Officially, analysts assess each target on the list to ensure it meets legal and military criteria before any action is authorized, with the AI making no autonomous decisions. In theory, the chain of command, as well as the principles of distinction and proportionality, remain in effect: only military objectives are to be targeted, and civilian harm is to be avoided whenever possible. Nevertheless, the complexity of the operational environment on the ground can make strict adherence to these principles difficult, as documented in multiple reports and analyses.

The Lavender program was able to generate a large number of targets by combining intelligence from diverse sources – surveillance data, electronic intercepts, administrative databases, and so on – to evaluate individuals’ likely affiliations.

Technically, the AI identifies patterns in the data – such as faces, locations, or phone calls – that match profiles already linked to fighters. This process produces suspect lists ranked by statistical similarity. While it saves considerable time, the system has built-in limitations. Even the most advanced models can generate many false positives – especially when attempting to distinguish a fighter from a civilian, a task that challenges even human intelligence.

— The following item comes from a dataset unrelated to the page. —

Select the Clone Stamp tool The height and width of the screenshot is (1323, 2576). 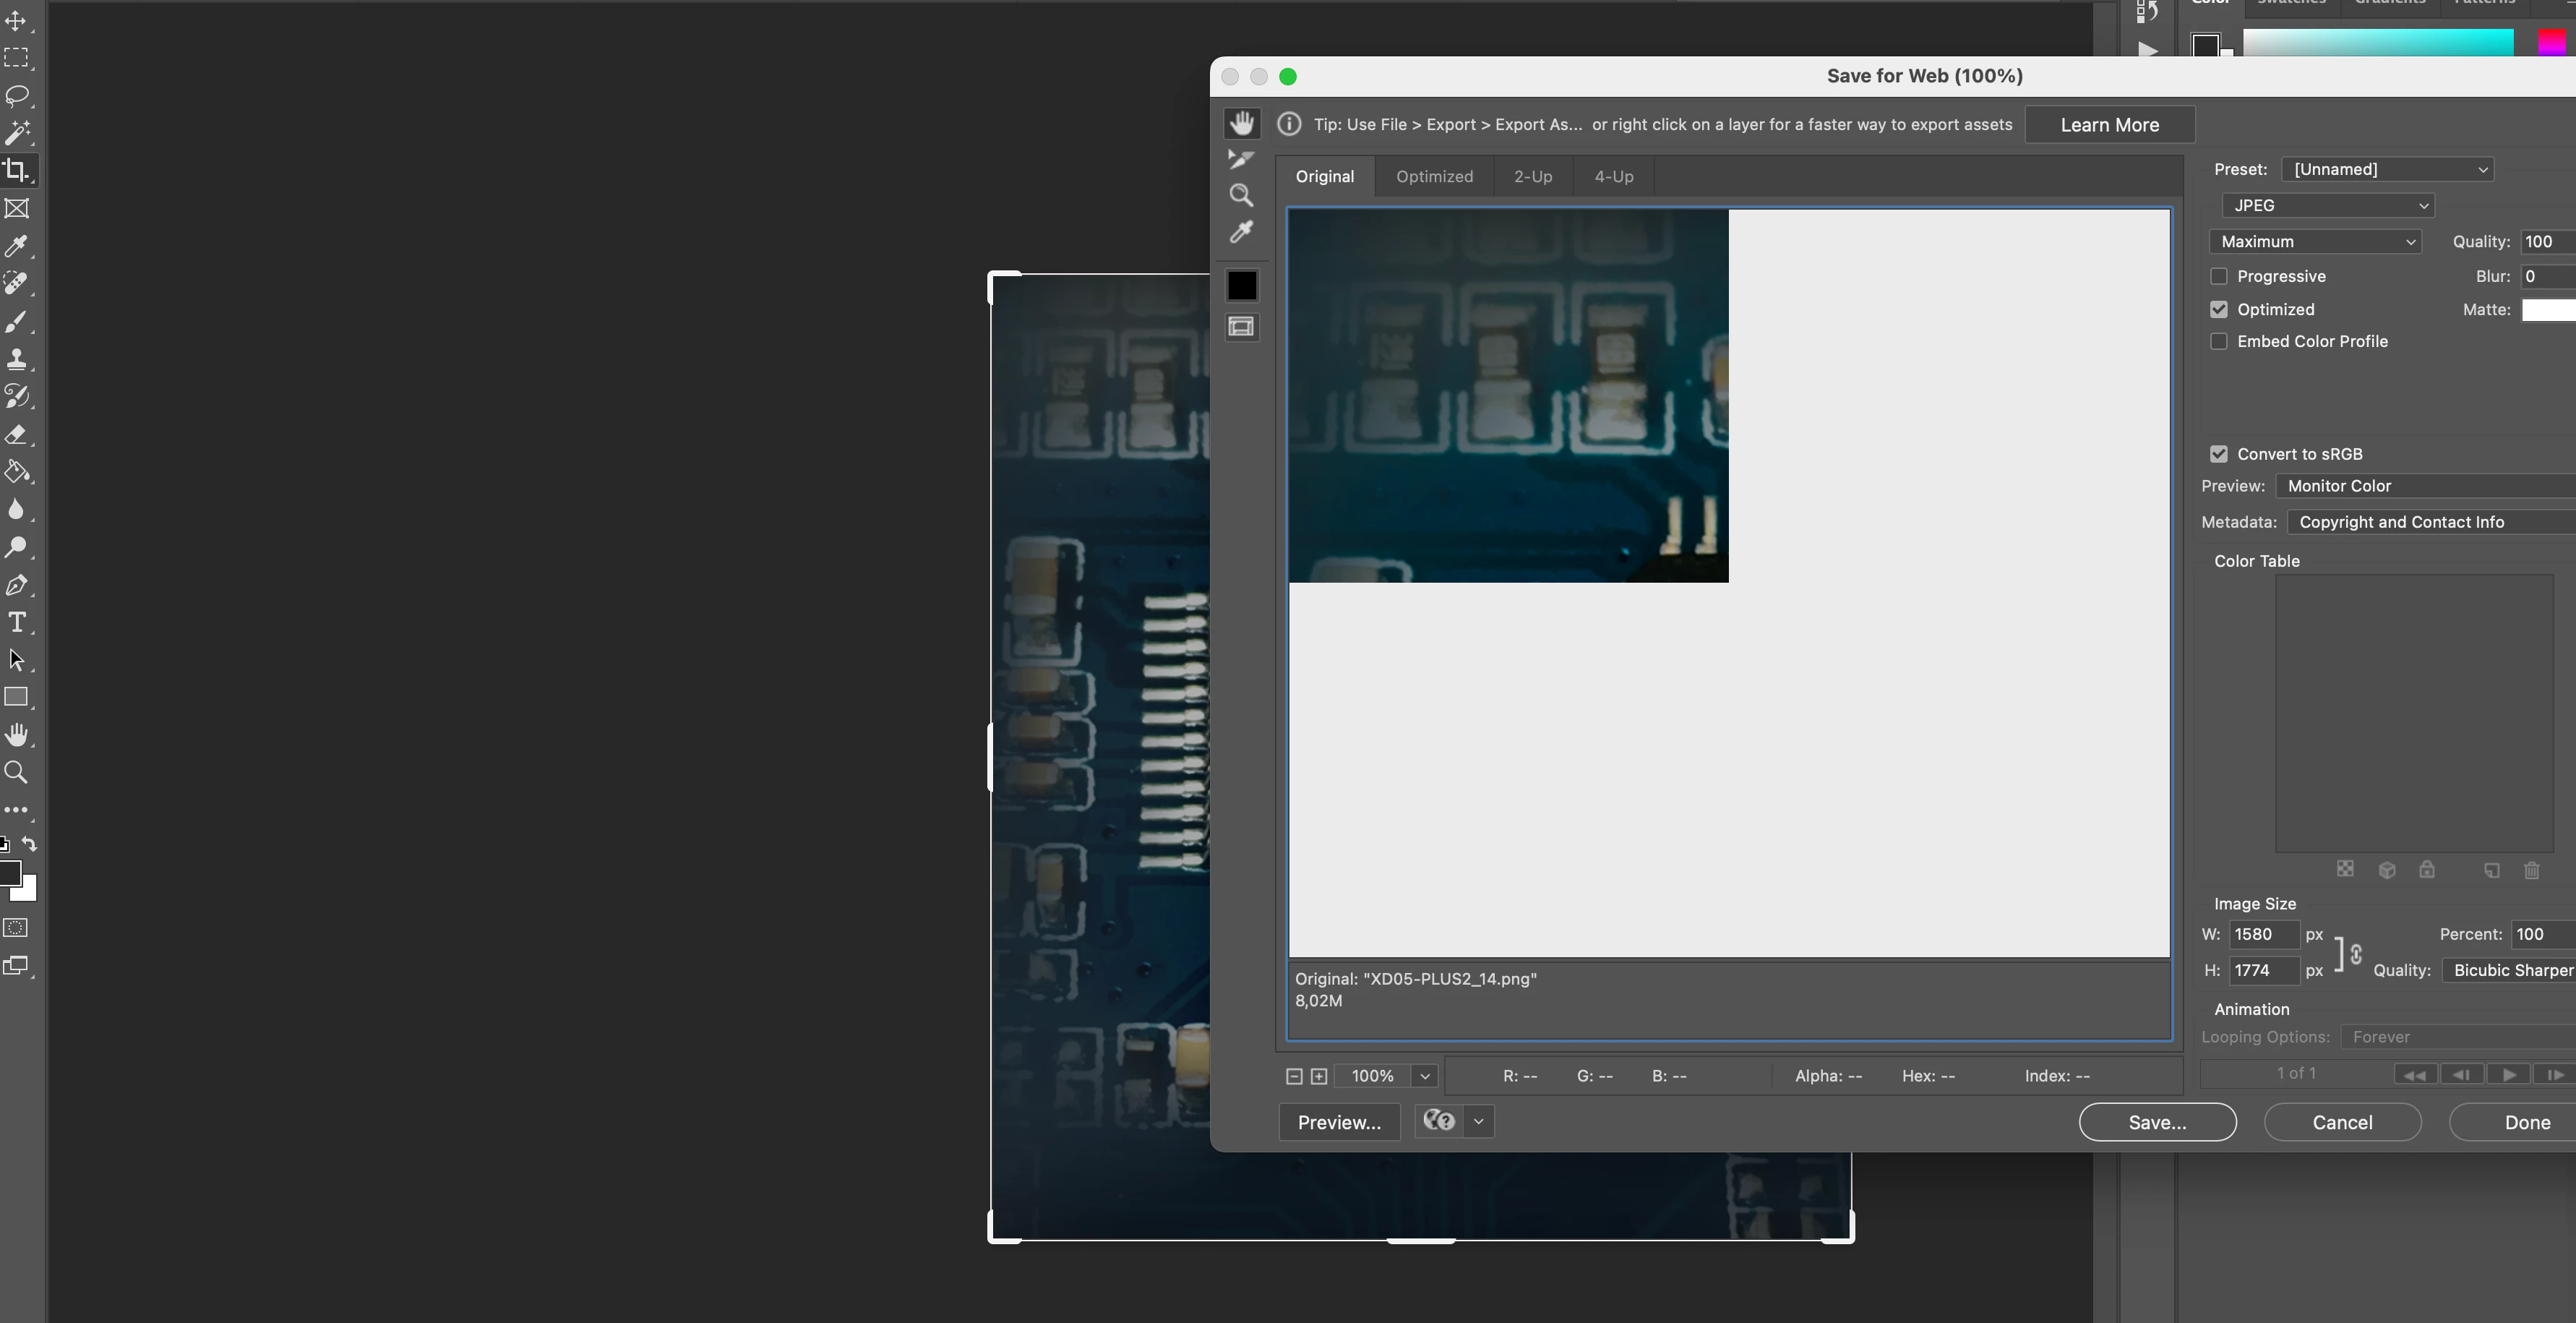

AI systems work with the data they receive and probabilistic models, but they lack genuine understanding or certainty. As a result, making lethal decisions on the basis of such analyses means accepting a degree of uncertainty, which can be underestimated in practice.

A phenomenon known in cognitive ergonomics as “automation bias” describes the tendency of human operators to trust machine-generated information – particularly when it carries technological credibility.

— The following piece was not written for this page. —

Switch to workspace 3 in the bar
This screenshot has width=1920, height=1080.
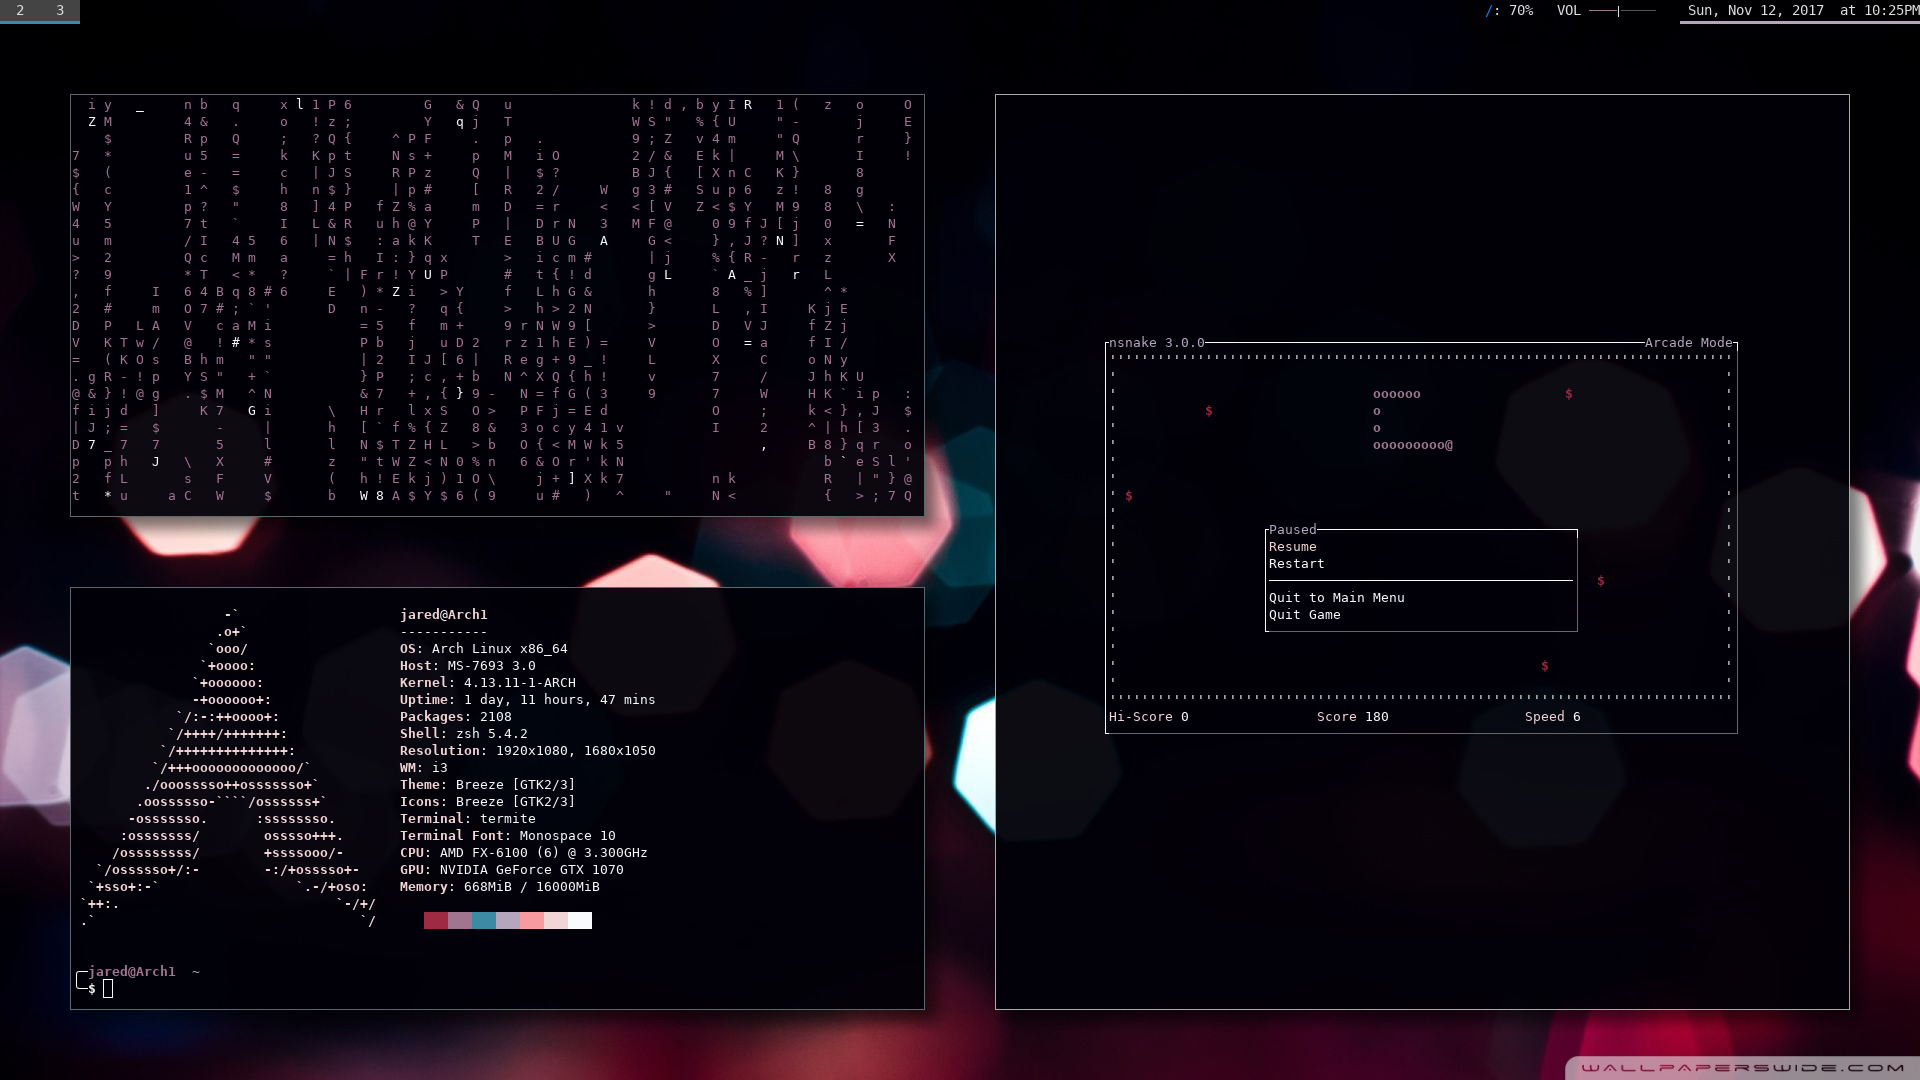60,10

In the case of Lavender, several military personnel reported approving proposed targets within seconds – making few, if any, changes. One source noted that they spent only about twenty seconds reviewing each target, viewing themselves more as an administrative “buffer.” Faced with a high daily volume of targets, human oversight tends to become automatic and less thorough, with analysts validating recommendations rather than critically reviewing them. This partial transfer of control to the AI raises concerns among experts – particularly in international humanitarian law – who warn it could undermine human accountability and increase the likelihood of serious errors.

In the event of a machine error – for instance, if a civilian is mistakenly identified as a fighter – the question of responsibility becomes complex. Responsibility may be distributed among the operator who approves the target, the software developers, and the command structure that deployed the system. Responsibility thus becomes a shared and fragmented space between the algorithm, its users, and its designers, complicating any clear attribution of blame in the event of an incident.

Under international humanitarian law, this dilution of responsibility raises serious concerns. The Geneva Conventions require parties to a conflict to exercise judgment – targeting only military objectives – and to uphold the principle of proportionality, avoiding civilian harm that would be excessive in relation to the anticipated military advantage.

Using algorithms capable of generating large numbers of targets – combined with a high pace of strikes – can make it harder to carefully verify each target or accurately assess collateral risks. Organizations such as Human Rights Watch have noted that these digital tools may rely on incomplete or flawed data and stress that their deployment does not necessarily improve civilian protection – and could even heighten civilian vulnerability.

This new model underscores the tension between technological advances in military-applied AI and enduring ethical and legal obligations. While armed forces seek greater efficiency and reduced risk to their personnel, transparency, meaningful human oversight, and respect for civilian rights remain essential. This AI-assisted form of warfare calls for renewed reflection on accountability and regulation, to ensure that automation does not undermine the human role in life-and-death decision-making.